NATO’s peace bromides have directly contradicted its aggressive operations since its inception. In 1952, just three years after its founding, NATO authorized the infamous “Gladio Network” of covert, heavily armed guerrillas, constantly ready to attack perceived pro-Soviet parties and left-wing organizations across Europe. Terrorist circles, often linked to far-right forces, have reported stockpiles of weapons in Belgium, France, Italy, Greece and Germany.

From its earliest days, NATO directly aided the colonial conquests of its members. For this purpose, Canada itself supported the development of NATO’s integrated military forces and its “mutual assistance program” with more than 300 million dollars. That support remained firm even as NATO powers like France and Portugal helped finance wars of conquest against anti-colonial movements in Asia and Africa.

Former Prime Minister and ardent Cold Warrior Lester Pearson, who attended the signing of the treaty in 1949 and is credited with founding NATO, acknowledged this in a 1953 speech: “The assistance we have given France as a member of NATO may have helped recently to of some of its obligations in Indochina.” He also staunchly defended “those countries that still have direct responsibility for non-self-governing territories” against criticism or sanctions.

In addition to aid dollars to member states, NATO has also long flirted with greater military expansion outside of Europe. Minutes from the 1956 NATO conference confirm that the members, who were preparing to arm the alliance with atomic weapons, followed the Bandung Conference and “the threat of Soviet penetration into the Middle East.” The conference further promised to restore the Suez Canal to “full and free operation” after France, Britain and Israel invaded Egypt by the very end of the same year.

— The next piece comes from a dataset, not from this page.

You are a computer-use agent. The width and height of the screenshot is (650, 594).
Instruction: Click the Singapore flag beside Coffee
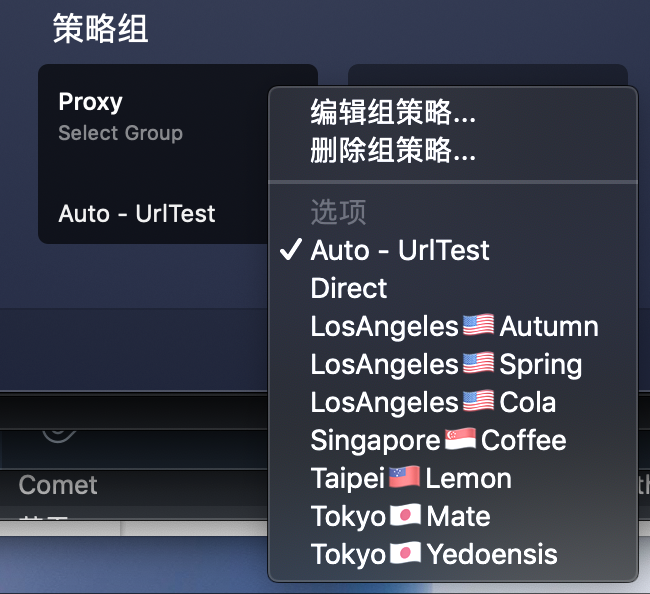tap(460, 440)

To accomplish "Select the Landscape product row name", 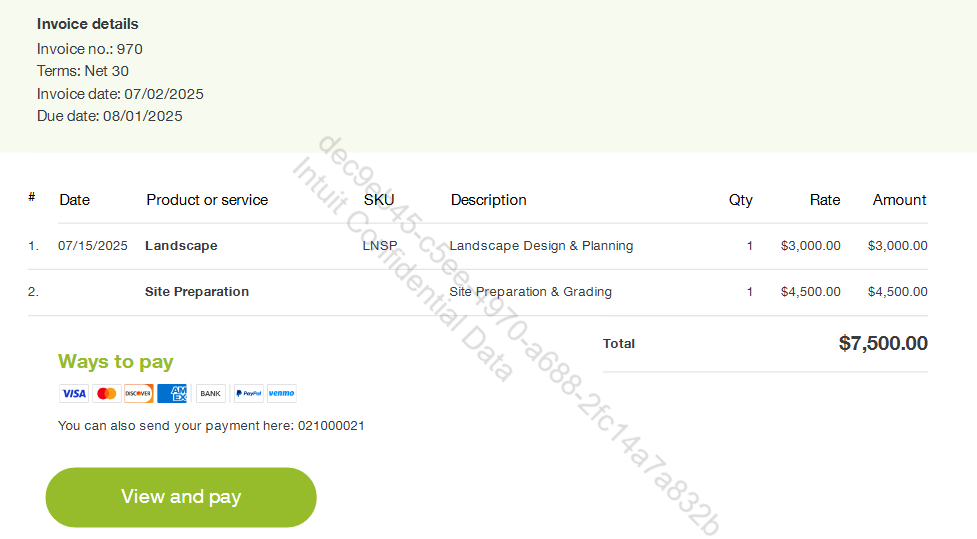I will (x=181, y=246).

In 1963, Secretary-General D. U. Stikker boasted that “alliance military strength” had helped avoid any subsequent “crisis” for Western interests “since the conflict over Cuba.” In 1964, the US State Department used its role in NATO to recruit “materiel and manpower” from its allies as part of its campaign to “fly more flags in South Vietnam”.

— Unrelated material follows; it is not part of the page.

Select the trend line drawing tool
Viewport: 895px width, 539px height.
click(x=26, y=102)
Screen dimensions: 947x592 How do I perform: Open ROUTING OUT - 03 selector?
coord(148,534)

In 1980, in response to the Soviet-Afghan War, NATO members were forced to increase their military spending and “act cohesively” with the United States while preparing new naval deployments in “remote areas of the world.” At a NATO conference in Brussels in 1980, Secretary General Joseph Luns even discussed sending “NATO-assigned forces” to “Southwest Asia” to support US efforts and defend the “vital interests of member countries outside the North Atlantic Treaty Area”. .

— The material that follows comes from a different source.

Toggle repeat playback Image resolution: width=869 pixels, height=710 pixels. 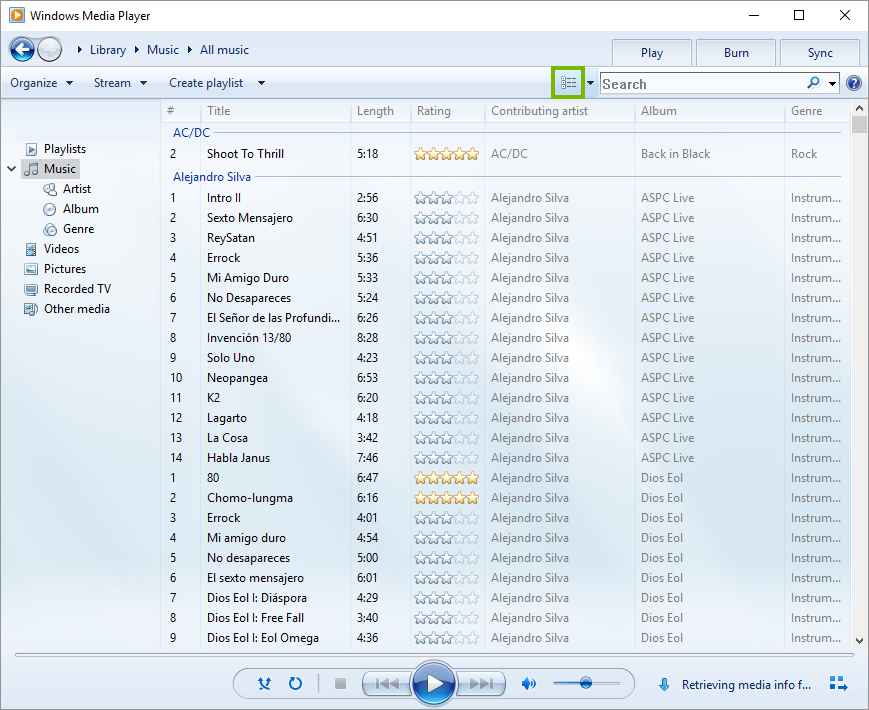point(293,683)

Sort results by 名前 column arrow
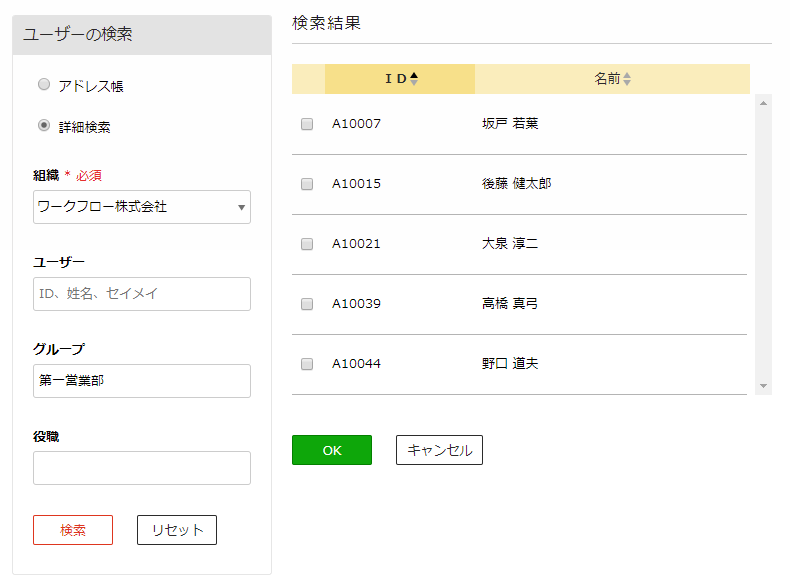(x=627, y=79)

Since the end of the Cold War, when NATO expanded from sixteen to thirty members and launched its first official interventions, the former Canadian ambassador to NATO, Jean-Pierre Juneau, boasted of positioning the organization as an “alliance of first instance.” ” NATO must commit itself, Juneau said, to the gradual creation of “forces that can move quickly to sustain operations over distance and time.”

Since the 1991 Gulf War, NATO has launched enormously destructive campaigns of bombing and military occupation in the breakup of Yugoslavia, the US-led war in Afghanistan, and the overthrow of the Libyan government.

In all these cases, Canada has actively participated. These are just some of the more recent examples of what Prime Minister Trudeau calls “Canada’s strong commitment to NATO.”

NATO’s new strategic concept could be a step towards a world of greater military conflict. Canada’s support will be unwavering.